By researching the methods used in AI to classify emotions through facial expressions, we found 
that most of them rely on deep learning through training neural networks. This means that there are only 
innovations in deep learning architecture. One of the most used architectural structures in facial recognition is 
the CNN, because we find many solutions and frameworks such as DeepFace, FaceNet, LightCNN, and 
others that rely on CNN which in turn relays on pooling layers [5]. Pooling helps to manage computational 
resources, reduce the number of parameters, and focus on the most important features in the data. CNNs have 
proven highly effective in various computer vision tasks due to their ability to automatically learn 
hierarchical representations of features from input data [6]. CNNs derive their name from the convolutional 
layers, which apply filters or kernels to the input data. These filters slide over the input, capturing local 
patterns and features [7]. The result is a feature map that highlights relevant structures in the input. Among 
the core components used in CNN, pooling layers play a crucial role in reducing the spatial dimensionality of 
the input data, which helps control he network's computational complexity, and parameter count [8]. Pooling 
is a down-sampling process applied after convolutional layers to retain essential information while reducing 
spatial resolution. There are two common types of pooling layers: max pooling an average pooling [9]. Max 
pooling is a popular pooling technique that selects the maximum value from a group of neighboring pixels in 
the input. The idea is to retain the most important features and reduce the spatial dimensions. Average 
pooling computes the average value from a group of neighboring pixels. 

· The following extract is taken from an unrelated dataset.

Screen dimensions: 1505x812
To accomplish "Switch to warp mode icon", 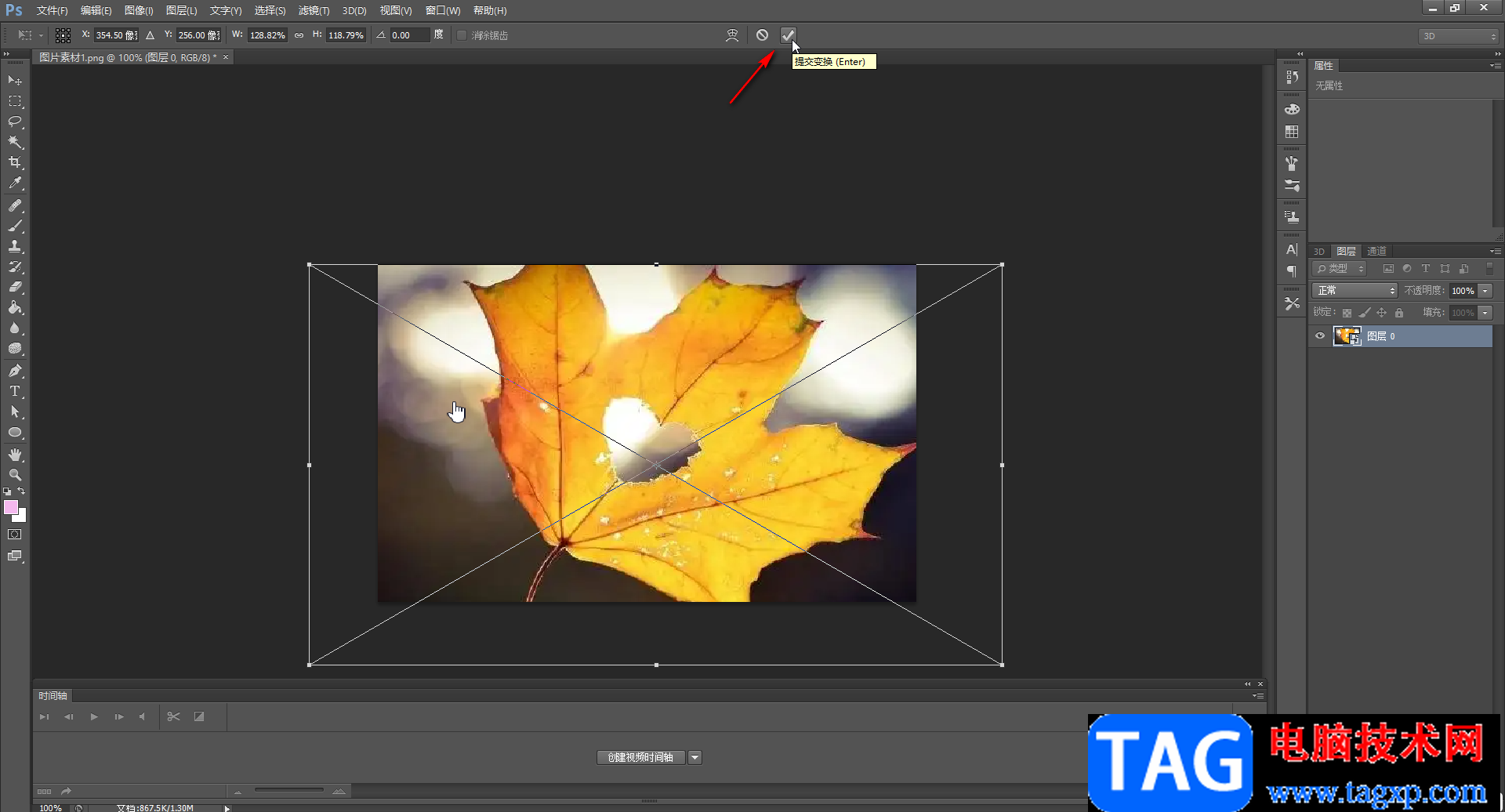I will [x=732, y=35].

In this article, in section 2, we will explain the LFP algorithm and how we can use it for emotion 
classification. In section 3, we will discuss the results and performance of using the LFP algorithm in this 
case. Followed by the conclusion. we will present the design and mathematical theories on which the LFP 
algorithm is based. 


2. METHOD 
2.1. Emotion classification system 
Our system that classifies emotions based on facial expressions; it generally consists of three main 

modules as we see in Figure 1. 

— The first module: this unit relies on the open source computer vision (OpenCV) library, so that the 
student's face is identified and traced back through video or image analysis. 

— The second module: it is based on the LFP algorithm to extract the key regions of the face by returning 
the coordinates of the key squares of the face. 

— The third module: its role is to calculate the weights of the neural network to classify facial expressions.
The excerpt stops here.